Shangyang Fang
BURYING THE MOUNTAIN
Copper Canyon Press
Like a stranger in a long lost photograph,
I stand the correct distance from the present.
—from “Almost Hour”
HOW IT BEGAN: I didn’t have the idea of a “book” in mind. There were scattered words, and I tried to collect them. I think I always wanted to escape from the environment I grew up in. When I started running away, I started writing. I can’t tell if it’s the other way around. Poetry served as an exit, an alternative way of being alive. I was obsessed with some European modernist poets at the time; each of their poems is like a small labyrinth through which I find myself strange and elsewhere from this world. I was confounded, also fascinated. So I started writing in hopes of finding a different self at the end of each poem.

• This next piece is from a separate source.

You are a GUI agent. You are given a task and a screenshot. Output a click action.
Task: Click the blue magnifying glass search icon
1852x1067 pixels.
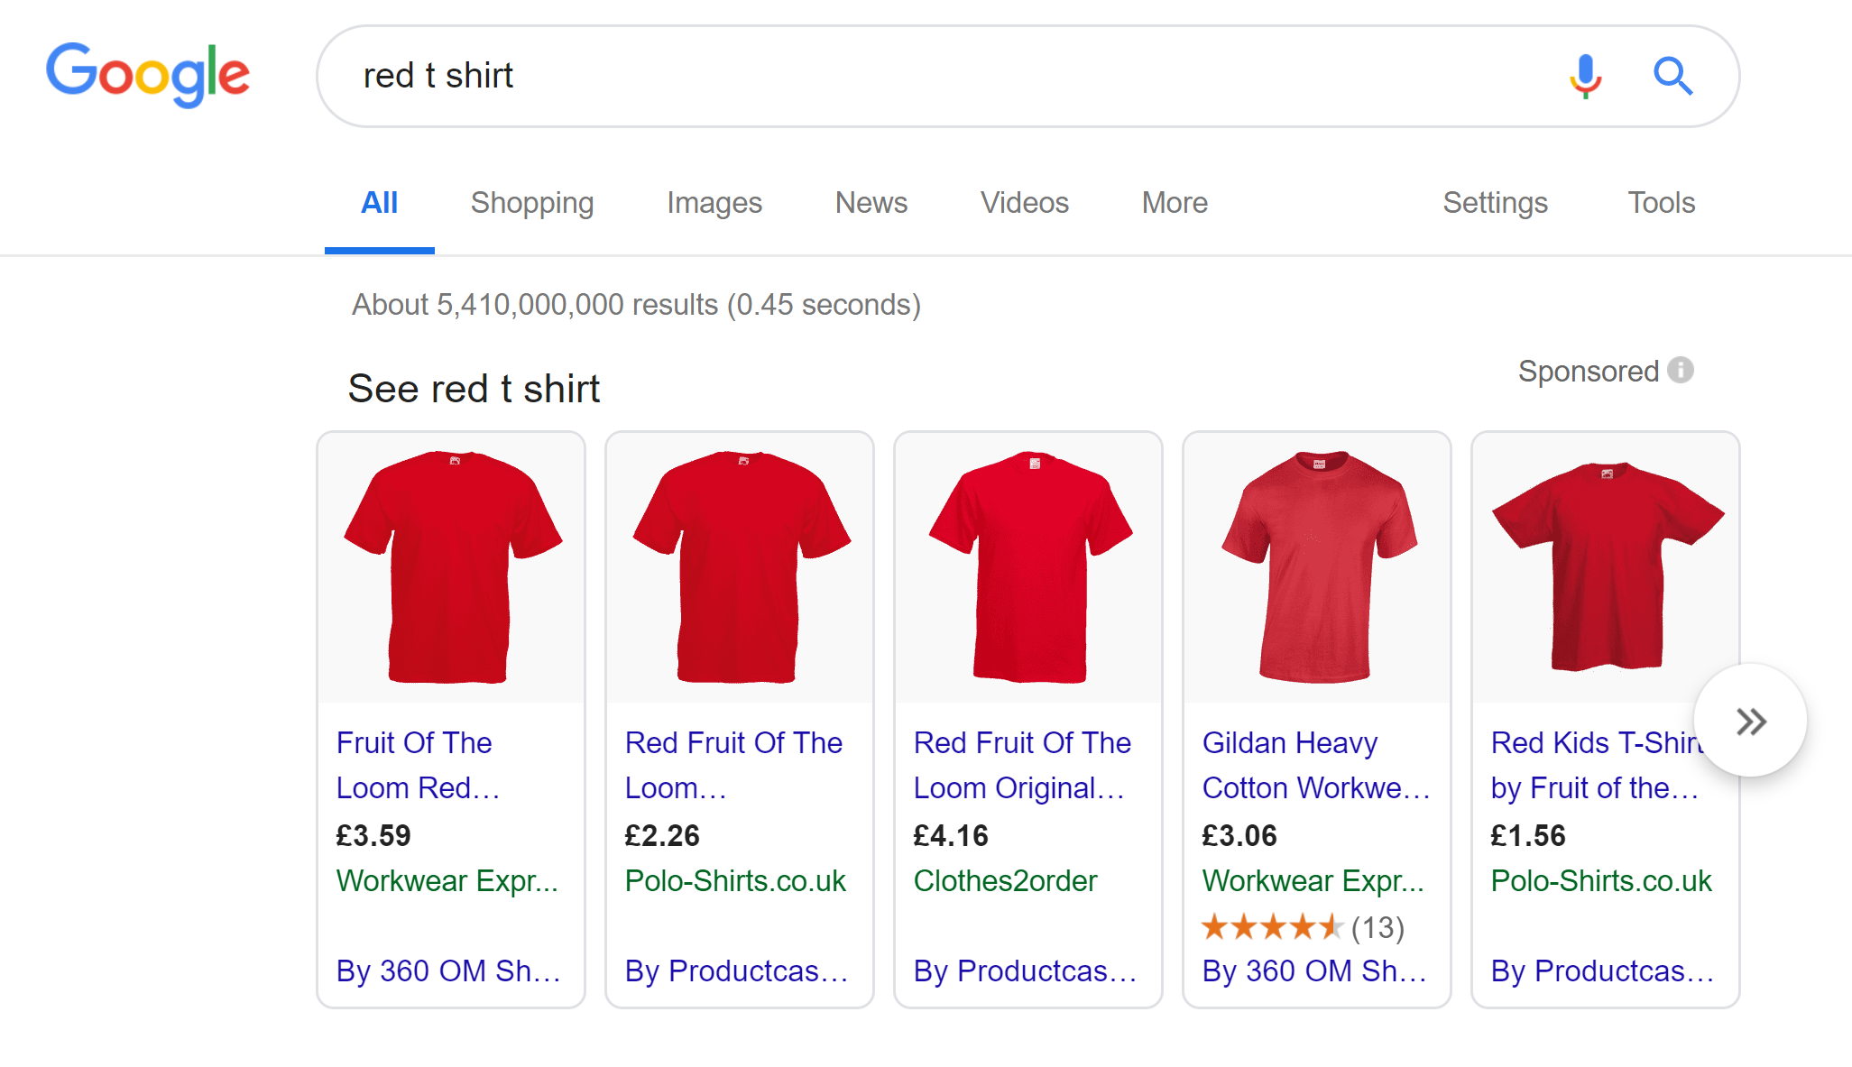[x=1672, y=76]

INSPIRATION: Solitude has been one of the sources, and time spent with books, artworks, music. In the early years I wrote in unattended darkness. I draw inspiration mainly from different forms and modes of art—things that surprise me or confront and challenge my ways of thinking.
WRITER’S BLOCK REMEDY: Usually I like to take a shower whenever I am stuck. Was it Sontag who said, “Each time I write, it’s like jumping into an icy lake”? Writing is tough work. One must take off one’s disguise, clothes. Then one must imagine the lake warm, which is against the reality. I think that poets are the obstetricians (what an odd word to my foreign ears) of poetry. Obstetric, from obstetricus, from obstetrix, meaning “one who stands opposite,” is similar to obstacle. I like this little irony—the task of poets is to bring out poetry while their stance is against it. Ego hinders the process. So, whenever I feel stuck in a poem, I try to get myself out of the way of poetry—remove the obstacle. I remain in silence and listen.
ADVICE: Try to write and experiment with as many styles, subject matters, and forms as you want. Follow your wildest thoughts. In one poem I wrote, “I write to make myself unrecognized.” Namelessness is an invaluable form of freedom.
AGE: 27. RESIDENCE: California. JOB: I am on a fellowship at Stanford University. TIME SPENT WRITING THE BOOK: Six years. TIME SPENT FINDING A HOME FOR IT: Approximately twenty days.